Last week, it was World Cleanup Day. In total, 39.324 people took part in the Netherlands, and hundreds of thousands of people around the globe. I also assembled a small team to clean the streets and parks in my neighbourhood in Amsterdam. Within a few hours, we collected 4 big bin bags. Many people praised us and it felt rewarding. However, five days later the streets were littered again. This made me wonder about the effectiveness of these cleanup events and organisations. Do they help or do they harm?
WHO IS RESPONSIBLE FOR PLASTIC LITTER?
The Amsterdam municipality claims if 25% of the Dutch would clean up 1 piece of litter per day, there would be no more litter. There is even a campaign “Elke dag eentje” (one piece every day). This sounds fantastic, but it’s not very realistic. Furthermore, one could argue who is responsible for doing so: civilians or the Fast Moving Consumer Good industry?
To dive into this topic I did not have do my own research. This month, Tamar Stelling (author at The Correspondent) highlighted several issues around the plastic industry. Since her article“Briljant bedacht: hoe de plasticindustrie het idee verkoopt dat de burger z’n ‘eigen’ plastic op moet ruimen” is in Dutch, we’ll give a brief summary here.
The article frequently quotes Rob Buurman, director of Recycling Network Benelux. In his opinion, the (Ddutch) government perpetuates the story of the plastics industry: that the problem with plastic is mainly that citizens leave it lying around. “As long as there is the idea that we should clean up our plastic waste” ourselves “, the government is not thinking about legislation to prevent plastic waste – and it should.”
WHAT ABOUT CLEAN UP ORGANISATIONS?
Rob Buurman feels clean-ups and other end of pipe initiatives legitimize the lack of action of politicians. For example The Ocean Cleanup wants to clean up 40 thousand tons of plastics from our oceans in five years. This may sound like a lot – and it’s better than any organisation has ever done – but it’s only 0.0008 percent of 5,000 million tons of ‘loose’ plastic.

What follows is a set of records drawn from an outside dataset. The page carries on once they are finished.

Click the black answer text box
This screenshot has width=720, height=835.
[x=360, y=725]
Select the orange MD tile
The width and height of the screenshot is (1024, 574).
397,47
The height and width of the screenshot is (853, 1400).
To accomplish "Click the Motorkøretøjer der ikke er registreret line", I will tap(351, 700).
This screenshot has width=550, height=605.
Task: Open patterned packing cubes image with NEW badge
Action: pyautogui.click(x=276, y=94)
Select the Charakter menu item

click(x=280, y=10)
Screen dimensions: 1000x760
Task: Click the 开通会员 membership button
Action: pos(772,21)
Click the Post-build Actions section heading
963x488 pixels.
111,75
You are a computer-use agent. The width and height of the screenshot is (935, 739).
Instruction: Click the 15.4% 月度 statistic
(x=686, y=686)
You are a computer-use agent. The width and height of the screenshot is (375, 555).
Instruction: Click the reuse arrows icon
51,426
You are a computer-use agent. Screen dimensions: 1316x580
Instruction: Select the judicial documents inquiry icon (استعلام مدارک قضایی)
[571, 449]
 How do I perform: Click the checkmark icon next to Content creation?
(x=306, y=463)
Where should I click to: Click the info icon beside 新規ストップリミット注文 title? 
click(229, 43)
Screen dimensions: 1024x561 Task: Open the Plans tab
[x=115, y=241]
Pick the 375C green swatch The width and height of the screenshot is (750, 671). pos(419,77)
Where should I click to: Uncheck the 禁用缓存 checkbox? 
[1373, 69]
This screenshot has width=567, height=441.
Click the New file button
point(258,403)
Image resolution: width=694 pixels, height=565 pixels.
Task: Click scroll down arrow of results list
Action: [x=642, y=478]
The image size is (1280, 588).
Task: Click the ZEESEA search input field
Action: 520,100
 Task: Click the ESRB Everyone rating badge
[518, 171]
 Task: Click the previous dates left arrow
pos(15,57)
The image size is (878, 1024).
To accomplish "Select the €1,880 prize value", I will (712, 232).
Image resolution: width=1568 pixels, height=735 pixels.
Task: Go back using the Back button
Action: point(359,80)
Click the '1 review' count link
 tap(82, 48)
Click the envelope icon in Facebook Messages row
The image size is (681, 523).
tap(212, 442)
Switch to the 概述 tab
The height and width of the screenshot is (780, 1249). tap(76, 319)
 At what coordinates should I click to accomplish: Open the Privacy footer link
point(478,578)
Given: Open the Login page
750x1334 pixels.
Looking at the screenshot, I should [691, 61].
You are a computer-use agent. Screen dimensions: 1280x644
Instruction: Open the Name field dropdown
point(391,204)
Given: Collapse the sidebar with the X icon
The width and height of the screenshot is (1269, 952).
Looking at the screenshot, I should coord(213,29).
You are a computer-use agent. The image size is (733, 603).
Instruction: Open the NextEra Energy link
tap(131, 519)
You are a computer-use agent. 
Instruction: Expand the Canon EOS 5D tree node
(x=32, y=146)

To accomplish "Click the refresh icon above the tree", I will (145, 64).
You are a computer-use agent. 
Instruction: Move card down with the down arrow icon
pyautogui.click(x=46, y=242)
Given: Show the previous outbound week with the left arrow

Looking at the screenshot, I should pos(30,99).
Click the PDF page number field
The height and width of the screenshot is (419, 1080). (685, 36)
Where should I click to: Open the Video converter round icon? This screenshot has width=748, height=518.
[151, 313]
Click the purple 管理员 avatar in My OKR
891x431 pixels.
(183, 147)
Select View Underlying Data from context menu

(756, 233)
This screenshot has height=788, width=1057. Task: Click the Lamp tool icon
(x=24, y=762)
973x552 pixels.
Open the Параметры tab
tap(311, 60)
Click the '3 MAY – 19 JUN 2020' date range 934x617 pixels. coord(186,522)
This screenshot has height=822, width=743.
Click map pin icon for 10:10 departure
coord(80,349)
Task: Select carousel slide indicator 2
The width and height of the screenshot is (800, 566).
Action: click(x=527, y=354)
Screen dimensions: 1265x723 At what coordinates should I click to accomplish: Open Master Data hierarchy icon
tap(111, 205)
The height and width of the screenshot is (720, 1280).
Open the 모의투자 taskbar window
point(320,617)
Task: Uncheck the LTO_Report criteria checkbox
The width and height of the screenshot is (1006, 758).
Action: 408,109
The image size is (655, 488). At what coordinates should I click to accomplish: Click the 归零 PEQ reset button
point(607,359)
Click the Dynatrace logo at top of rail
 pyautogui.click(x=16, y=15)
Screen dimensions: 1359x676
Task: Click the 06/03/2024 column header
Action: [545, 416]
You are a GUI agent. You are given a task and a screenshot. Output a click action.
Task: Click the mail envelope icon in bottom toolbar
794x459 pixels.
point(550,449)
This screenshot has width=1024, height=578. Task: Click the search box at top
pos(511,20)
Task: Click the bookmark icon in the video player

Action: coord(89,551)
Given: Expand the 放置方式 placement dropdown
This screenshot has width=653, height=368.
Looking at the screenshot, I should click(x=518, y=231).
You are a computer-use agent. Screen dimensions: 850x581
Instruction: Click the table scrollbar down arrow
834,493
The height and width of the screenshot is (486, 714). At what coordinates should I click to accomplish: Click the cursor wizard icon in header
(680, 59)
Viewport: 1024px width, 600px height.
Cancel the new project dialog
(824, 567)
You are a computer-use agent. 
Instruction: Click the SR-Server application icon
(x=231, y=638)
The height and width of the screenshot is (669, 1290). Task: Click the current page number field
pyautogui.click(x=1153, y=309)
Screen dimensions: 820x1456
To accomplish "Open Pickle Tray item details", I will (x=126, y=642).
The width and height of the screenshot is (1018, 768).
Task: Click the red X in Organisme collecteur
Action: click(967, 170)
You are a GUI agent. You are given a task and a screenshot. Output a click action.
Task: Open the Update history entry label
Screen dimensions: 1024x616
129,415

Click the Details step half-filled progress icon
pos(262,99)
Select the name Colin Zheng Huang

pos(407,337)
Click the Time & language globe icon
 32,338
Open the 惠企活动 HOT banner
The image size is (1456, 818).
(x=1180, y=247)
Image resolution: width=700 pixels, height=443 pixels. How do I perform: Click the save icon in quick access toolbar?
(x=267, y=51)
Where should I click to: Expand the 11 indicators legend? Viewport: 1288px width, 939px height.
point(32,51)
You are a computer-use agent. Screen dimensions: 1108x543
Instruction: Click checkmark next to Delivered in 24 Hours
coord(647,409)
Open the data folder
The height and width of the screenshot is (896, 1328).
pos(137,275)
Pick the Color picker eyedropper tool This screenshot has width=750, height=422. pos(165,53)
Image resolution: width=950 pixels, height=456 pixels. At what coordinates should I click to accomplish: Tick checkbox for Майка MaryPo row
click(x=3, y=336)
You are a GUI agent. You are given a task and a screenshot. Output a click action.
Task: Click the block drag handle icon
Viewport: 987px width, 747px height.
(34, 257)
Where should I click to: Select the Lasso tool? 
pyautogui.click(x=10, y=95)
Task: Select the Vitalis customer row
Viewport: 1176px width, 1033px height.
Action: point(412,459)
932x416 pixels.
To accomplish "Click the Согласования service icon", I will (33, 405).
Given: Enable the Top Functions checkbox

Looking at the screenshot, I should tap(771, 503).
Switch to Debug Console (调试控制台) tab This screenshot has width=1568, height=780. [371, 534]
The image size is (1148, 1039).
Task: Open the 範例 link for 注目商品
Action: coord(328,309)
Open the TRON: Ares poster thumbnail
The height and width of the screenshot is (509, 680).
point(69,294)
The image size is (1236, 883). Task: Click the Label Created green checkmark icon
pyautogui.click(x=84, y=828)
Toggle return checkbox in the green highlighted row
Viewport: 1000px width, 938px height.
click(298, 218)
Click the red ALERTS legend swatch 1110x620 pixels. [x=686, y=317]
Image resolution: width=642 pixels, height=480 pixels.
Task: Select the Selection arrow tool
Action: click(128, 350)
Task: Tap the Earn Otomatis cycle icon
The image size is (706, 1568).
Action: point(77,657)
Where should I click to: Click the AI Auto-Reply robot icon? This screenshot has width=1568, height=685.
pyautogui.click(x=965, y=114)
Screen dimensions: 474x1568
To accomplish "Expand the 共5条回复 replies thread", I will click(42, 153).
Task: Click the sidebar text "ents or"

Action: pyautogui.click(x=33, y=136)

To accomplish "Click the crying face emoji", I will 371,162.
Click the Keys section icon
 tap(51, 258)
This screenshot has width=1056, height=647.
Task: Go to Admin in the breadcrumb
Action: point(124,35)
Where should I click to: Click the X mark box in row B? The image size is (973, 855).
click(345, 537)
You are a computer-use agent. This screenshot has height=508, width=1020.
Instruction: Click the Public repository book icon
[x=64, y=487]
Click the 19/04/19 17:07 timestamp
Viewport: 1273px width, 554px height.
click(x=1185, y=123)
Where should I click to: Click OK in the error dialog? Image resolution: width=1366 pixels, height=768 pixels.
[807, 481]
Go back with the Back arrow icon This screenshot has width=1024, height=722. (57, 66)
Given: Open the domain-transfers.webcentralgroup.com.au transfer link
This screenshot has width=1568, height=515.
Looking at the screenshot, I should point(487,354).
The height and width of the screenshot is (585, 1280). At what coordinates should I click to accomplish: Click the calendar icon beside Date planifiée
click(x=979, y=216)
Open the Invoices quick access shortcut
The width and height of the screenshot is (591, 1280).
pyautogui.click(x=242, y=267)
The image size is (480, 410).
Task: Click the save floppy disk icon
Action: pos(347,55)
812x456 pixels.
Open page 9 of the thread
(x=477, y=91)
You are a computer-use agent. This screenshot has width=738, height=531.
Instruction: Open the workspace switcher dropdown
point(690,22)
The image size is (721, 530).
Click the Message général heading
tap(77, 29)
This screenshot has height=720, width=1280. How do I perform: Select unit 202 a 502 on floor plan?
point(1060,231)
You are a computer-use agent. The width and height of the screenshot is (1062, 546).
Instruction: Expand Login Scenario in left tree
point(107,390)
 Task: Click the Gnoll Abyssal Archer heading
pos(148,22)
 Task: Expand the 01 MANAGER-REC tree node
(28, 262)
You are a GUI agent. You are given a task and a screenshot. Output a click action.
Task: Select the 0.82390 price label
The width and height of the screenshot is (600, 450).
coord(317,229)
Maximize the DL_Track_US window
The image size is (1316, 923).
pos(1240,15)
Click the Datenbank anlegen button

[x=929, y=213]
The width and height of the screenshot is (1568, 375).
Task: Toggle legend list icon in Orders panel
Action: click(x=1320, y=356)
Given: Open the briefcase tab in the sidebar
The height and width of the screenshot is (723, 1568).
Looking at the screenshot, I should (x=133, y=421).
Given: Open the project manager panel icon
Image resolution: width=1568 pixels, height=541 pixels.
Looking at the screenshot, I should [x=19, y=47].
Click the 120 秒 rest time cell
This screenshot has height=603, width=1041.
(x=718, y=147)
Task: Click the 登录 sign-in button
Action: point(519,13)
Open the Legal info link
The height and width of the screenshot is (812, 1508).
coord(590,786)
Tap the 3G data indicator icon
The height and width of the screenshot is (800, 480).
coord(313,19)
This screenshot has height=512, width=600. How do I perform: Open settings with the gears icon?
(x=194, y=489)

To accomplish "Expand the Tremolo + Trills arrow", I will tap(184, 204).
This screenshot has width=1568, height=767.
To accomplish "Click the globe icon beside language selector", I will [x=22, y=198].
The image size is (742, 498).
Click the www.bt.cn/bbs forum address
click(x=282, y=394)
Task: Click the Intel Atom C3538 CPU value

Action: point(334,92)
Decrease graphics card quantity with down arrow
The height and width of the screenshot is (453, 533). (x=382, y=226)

Buurman: “The more successful Boyan Slat is in the media, the less it matters what you realize in terms of government policy. Because you have made the problem private, you have placed it with individuals in society, instead of with the government. “
COMPLETE BAN ON DISPOSABLE PLASTICS
So what kind of measurements could politicians take? Soft measures have not been very effective. For example in the Netherlands there is a mandatory price (e.g. €0,05) for plastic bags. Disposable paper bags have not been addressed. And many shops, bakers and greengrocers still sell everything in free disposable bags. Similarly, my cleanup day was not too effective in the end. Tomorrow, new litter will be on the streets.
The article advocates a complete ban or mandatory environmental tax on disposables (which is done in Ireland). It will be easier to enforce. The good news is that a 15 cent deposit system on small plastic bottles will be introduced next year in the Netherlands. Plus a production ban by the EU will apply for disposable plastics such as plastic cutlery, cotton buds, stirrers and straws. Last week our cleanup team found lots of these bastards, which made us wonder: why clean your ears on the streets?
PRODUCERS SHOULD TAKE THE LEAD
Governments are not the only ones to take action. The article suggests producers should take more responsibility, as they can make choices that consumers cannot make. Which products they market, how they design them and how they collect waste, whether or not in collaboration with other companies.
The article also sheds light on the NGO Alliance to End Plastic Waste. Plastic producers and waste processing companies such as Procter & Gamble, Shell, DSM, ExxonMobil or Pepsico aim to put in a billion euros, to be spent on clean-up campaigns, new recycling technology and better waste collection infrastructure. The founding companies behind this self-styled alliance to end plastic waste are among the world’s biggest investors in new plastic productions plants (source: Guardian). For example, ExxonMobil is building a new polyethylene production line in Texas that will soon produce 2.5 million tons of plastic – making it one of the largest plastic factories in the world. Shell is building a plant in Pennsylvania that will make 1.6 million tons of polyethylene per year.
HELPFUL OR HARMFUL? SHARE YOUR OPINION
After reading the full article I had mixed feelings. I still think cleanup campaigns, events and organisations are good, because some litter is collected (and every piece counts!). Cleanup campaigns increase awareness on the huge amount of packaging we use. And even if we were to prevent new plastics from littering, we still need to clean up the mess we already made. However, I also agree with the Tamar Stelling’s article. It would be better if governments and producers invest mainly in prevention. And enforce stricter bans on disposable plastics.